On May 28, 2023, the fire that started in Upper Tantallon and Hammonds Plains spread at such a rapid pace that fire crews needed to be pulled back for their safety. 

It barreled toward the Westwood Hills neighbourhood where residents were caught off guard and scrambled to flee on one road.

Now over a year later, people are still asking for a second escape route, so in the event a fire were to threaten the community again, people could have another option.

“Can we maybe negotiate and cooperate and collaborate together and get this done? There are no excuses,” Nancy Smith, a resident of Westwood Hills told CityNews Halifax. “I want to hear the trucks in the backyard digging a hole so that they can get out through the back of this neighbourhood.”

Smith was one of 16,000 residents forced out of their homes as wildfires burned their backyards. 

There are more than 30 Halifax neighbourhoods without a second exit, also called an “egress,” Pam Lovelace, Councillor for District 13, told CityNews Halifax.

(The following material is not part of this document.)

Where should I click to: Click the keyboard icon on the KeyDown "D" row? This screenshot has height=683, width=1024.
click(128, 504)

Residents fearful of the upcoming wildfire season have been asking for a second exit since wildfires last year. They worry the same scenario could play out again.

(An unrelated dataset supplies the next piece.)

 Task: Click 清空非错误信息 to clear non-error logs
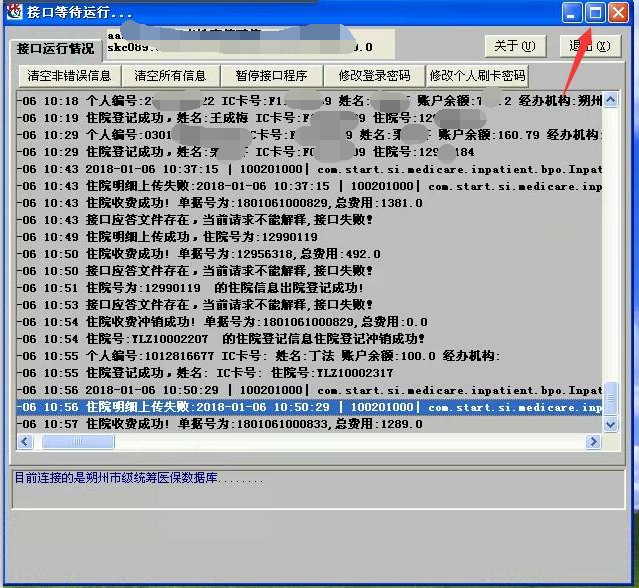pos(69,76)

“It’s just very frustrating in the end, a year later and we still feel like we’re having a lot of the same fights and for everyone else this is over. But for us, we’re still in the middle of it,” Caroline Parker, a Westwood Hills resident, said.

CityNews Halifax reached out to the province for clarification on where in the process it is with the municipality.

“The subdivision and these roads are owned by HRM. Any egress would be a project driven by HRM,” a spokesperson from N.S. Department of Public Works, said in an email. “We are engaged in ongoing discussions with the municipality.  We currently do not have an active application from HRM, seeking permission or permit to create an egress Road from Westwood Hills onto Highway 103.”

Lovelace said the city is doing its “due diligence” to make sure where the road will go is secure.

“Last thing you want to do is put a road in place and have it flooded out,” she said. “We need to make sure that that road is going to stay in place and ensure that once it is built, that it is the fastest way and the best way for people to get out in case of emergency.”

Some areas have gotten a second exit since last summer. Now city staff are putting together criteria for the next subdivision being looked at for an egress, Lovelace said.